Zizhi tongjian 资治通鉴 Comprehensive Mirror to Aid in Government


The Zizhi tongjian 资治通鉴 “Comprehensive mirror to aid in government” is one of the most important traditional histories of China. In respect of influence it is only second to the first universal history of China, the Shiji 史记, or even surpasses the latter. The Zizhi tongjian was written by the Northern Song period 北宋 (960-1126) writer and politician Sima Guang 司马光. The Zizhi tongjian consists of 294 juan “scrolls” plus 30 juan of register (mulu 目录) and a text-critical apparatus (kaoyi 考异) of 30 juan. It covers the time period between the reign of King Weilie 周威烈王 (r. 425-402 BCE) of the Eastern Zhou dynasty 东周 (770-221 BCE) and the reign of Emperor Shizong 后周世宗 (r. 954-959) of the Later Zhou 后周 (951-960), or the years 403 BCE to 959 CE.

Sima Guang had always been interested in history but was repelled by the bad structure of traditional historiography which made an access to events and their circumstances very cubersome, especially in the official dynastic histories that are written in a biographic-thematic style (jizhuanti 纪传体).

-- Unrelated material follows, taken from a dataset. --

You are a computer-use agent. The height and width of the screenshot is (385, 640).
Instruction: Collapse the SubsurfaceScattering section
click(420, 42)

He therefore decided to write history by himself. His first work was a draft called Tongzhi 通志 “Comprehensive records” in 8 juan, covering the Warring States period 战国 (5th cent.-221 BCE)and the short-lived Qin dynasty 秦 (221-206 BC). He submitted this book to Emperor Yingzong 宋英宗 (r. 1063-1067) in 1066 who immediately appreciated it and ordered to continue the work. Emperor Shenzong 宋神宗 (r. 1067-1085) granted the book the title of Zizhi tongjian, wrote a preface to it and had it included in the Institute for the Veneration of Literature 崇文院 of the Imperial Archives. In 1084 the whole book was completed.
Although Sima Guang is often called the sole author of the book he had only written part of it. The rest was compiled by a team of historians under his supervision. The most important members of the team were Liu Shu 刘恕, Liu Ban 刘攽 and Fan Zuyu 范祖禹. Liu Shu was a historian of wide knowledge who constructed the theoretical background of the Zizhi tongjian. Liu Ban was an expert on the history of the Han period, Fan Zuyu on that of the Tang period 唐 (618-907).

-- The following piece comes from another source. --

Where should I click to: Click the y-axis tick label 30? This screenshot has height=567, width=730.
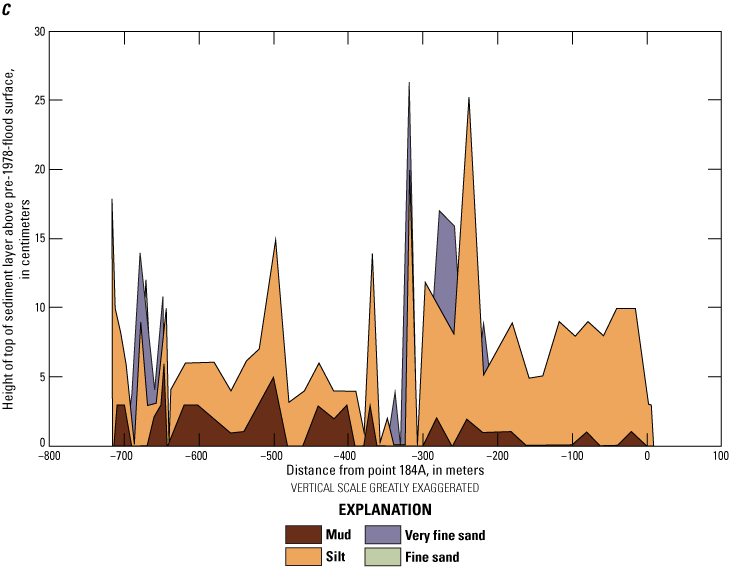40,31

The composition of the Zizhi tongjian was made in three steps. In the first step the compilers collected all available source material from all ages, put together accounts on specific events and arranged the material chronologically. The result was the so-called congmu 丛目 “clustered overview”. The second step was to screen the material, to eredicate redundancies, to select the most detailed passages, and to clear contradictions. The result was the changbian 长编 “long version”. This version was again, in a third step done by Sima Guang himself, abbreviated and refined.

The compilers of the Zizhi tongjian used a vast amount of material, not only the official dynastic histories and miscellaneous histories, but, especially for the Tang period, a lot of official and private sources of all kinds: veritable records (shilu 实录), family registers (jiapu 家谱, pudie 谱牒), family biographies, condolences and essays. The text-critical apparatus is of great help to reconstruct wordings in primary sources.

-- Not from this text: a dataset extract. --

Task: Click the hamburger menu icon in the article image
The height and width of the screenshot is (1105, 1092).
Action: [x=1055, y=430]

The great advantage of the Zizhi tongjian over the official dynastic histories is that it is arranged chronologically. While the latter are following a biographic-thematic pattern of historiography (jizhuanti 纪传体) in which specific historical events are to be found in many different chapters, namely the biographies of the persons involved, the Zizhi tongjian follows a chronological pattern (biannianti 编年体), coupled with a short introduction and summary to each important event. This makes is very easy for the reader to follow the course of events and to understand how things in history developed. Inspite of this great advantage the Zizhi tongjian is still a traditional history which lays most stress on political events, not on the history of culture, economy, literature, and so on. It is also influenced by Confucian thinking of righteous rule and usurpatious rule and is therefore biased towards persons thought to be not backed by a right to rule. Sima Guang gives his own comments to history, in paragraphs introduced by the words chen Guang yue 臣光曰 “servant Guang says”. His book served in first line as a textbook on governance and should be read by princes and emperors as a guideline how to rule and what not to do as a ruler. Sima Guang was an excellent author whose literary talent is seen in the Zizhi tongjian. It is one of the most-read traditional histories of China.

A textual revision was undertaken after the submission to the throne, and in 1086 the Zizhi tongjian was printed in Hangzhou 杭州, Zhejiang. The print is lost, and from a print from 1132 only fragments exist. During the Qing period 清 (1644-1911) Hu Kejia 胡克家 reprinted a Yuan period 元 (1279-1368) version, which served also as the base for the modern reprint by the Zhonghua shuju press 中华书局 in 1956.